In the event of the database getting de-clustered, where the nodes are un-able to bootstrap themselves, you will need to manually determine which node should be started up first and be the one with the most up-to-date source of data.

To do this, first remove the database stack so that all the containers can be stopped as gracefully as possible.

docker stack rm [STACK_NAME]-mariadb

Then look at the MariaDb volume data on each of the nodes to determine which had the latest timestamps on it's files across all the nodes. This can vary on a file-by-file basis, but generally there should be a node that is more ahead than others or a table that is more important than others and is more up-to-date (i.e. user data vs session data).

# Run this on all of your nodes and compare timestamps

# Particular file to look at would be: gvwstate.dat, grastate.dat, mysql-bin*
ls -ltr /var/lib/docker/volumes/[STACK_NAME]-mariadb_db-bitnami/_data/mariadb/data

# Key files (tables) here are: change_tracker.ibd, user.ibd, user_list.ibd
ls -ltr /var/lib/docker/volumes/[STACK_NAME]-mariadb_db-bitnami/_data/mariadb/data/vufind

# If the timestamps are too similar, try using `stat` to get a more accurate time!
stat grastate.dat

This step can be tricky since some of the files may have more current timestamps on one node, but then one other node may have the most current timestamp for another particular file. Use your best judgement here. Generally the top level files are more important (the galera state files and binary logs where it tracks changes), but you also don't want to lose data from the vufind database. Making sure you have your backup located before attempting this would be a good idea if you are not confident in which node to pick.

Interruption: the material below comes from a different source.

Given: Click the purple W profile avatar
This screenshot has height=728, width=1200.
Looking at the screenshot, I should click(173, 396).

Once you have the node number you want to bring up as your source of truth, update the docker-compose.mariadb-cloud-force.yml file and update the "node.labels.nodeid==N" to change the N to you your node number, i.e. a value 1-3. Then also update the max_replicas_per_node to 1 to indicate that you're ready to deploy.

Now we're ready to bring back up the stack with just the single node in bootstrap mode.

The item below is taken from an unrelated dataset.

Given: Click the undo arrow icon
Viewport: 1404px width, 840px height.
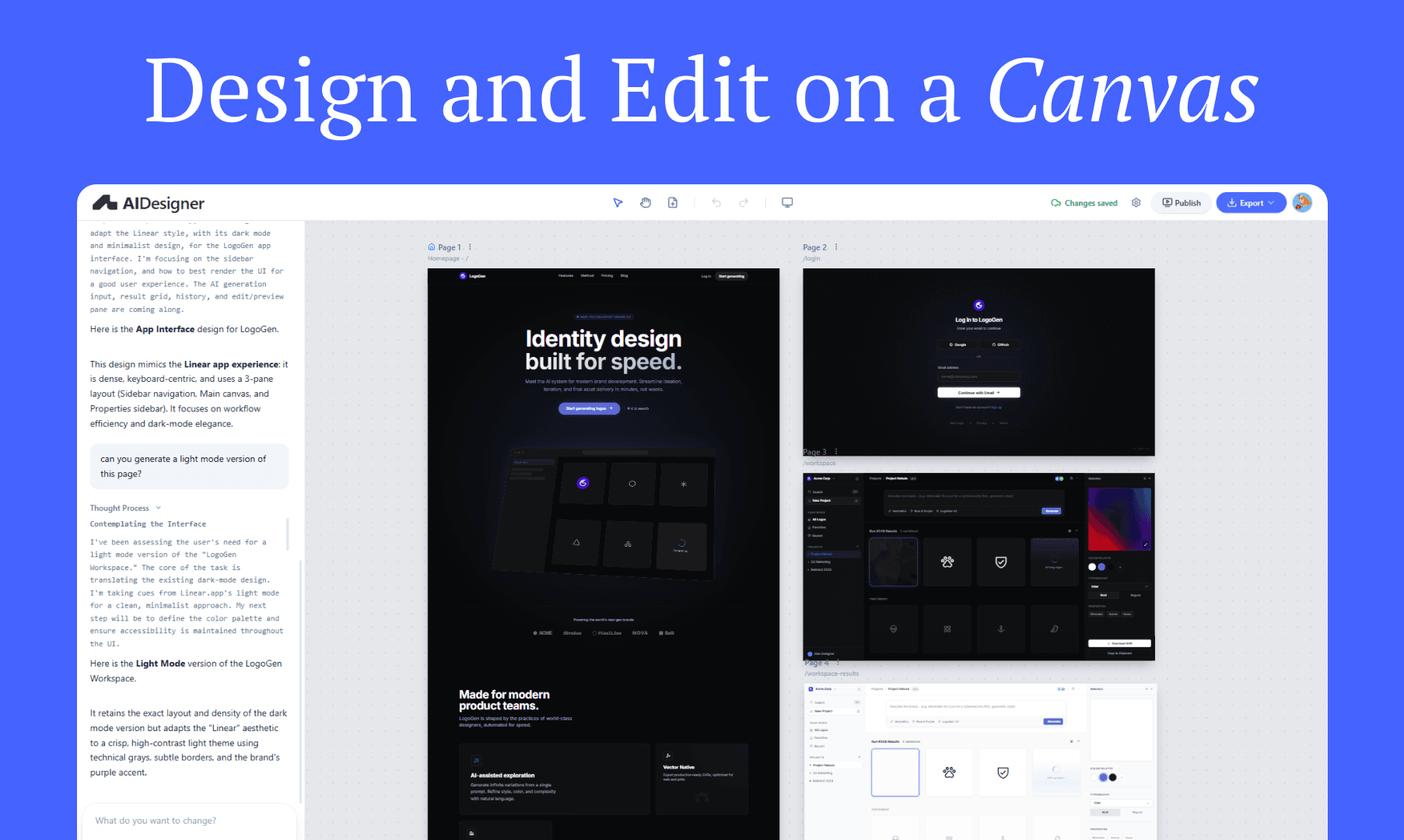Looking at the screenshot, I should (716, 202).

docker stack deploy --with-registry-auth -c <(source .env; envsubst <docker-compose.mariadb-cloud-force.yml) [STACK_NAME]-mariadb
docker service logs -f

Watch the logs until the state is happy and ready for connections (meaning that it will say "ready for connections" in the logs towards the end and stop printing messages). Then bring the stack down again so it can be re-deployed with the regular cloud compose file. It is important to bring the stack down first so that it can cleanly stop first and disable its bootstrap state before the other nodes come online.

docker stack rm [STACK_NAME]-mariadb
# wait for the container to stop
docker stack deploy --with-registry-auth -c <(source .env; envsubst <docker-compose.mariadb-cloud.yml) [STACK_NAME]-mariadb

The stack should now come back up with all of the nodes being healthy and joined to the cluster.

Verifying cluter health

You can verify that all nodes are joined to the cluster via the Docker service logs and scrolling up to look for the members list. There should be a list similar to:

members(3):
    0: 1557dc68-6d5b-11ed-811e-5f59f6f49aa8, galera3
    1: 15663de2-6d5b-11ed-b380-2abbd5ec6e2b, galera2
    2: f48d4f88-6d5a-11ed-978c-1b318d6b5649, galera1

You can also verify the cluster status by connecting to the database from one of the nodes and querying for the WSREP status:

SHOW GLOBAL STATUS LIKE '%wsrep%'\G

some key values are the wsrep_cluster_size (which should match the number of nodes you have) and the wsrep_cluster_state_uuid (which should be the same on all of the nodes).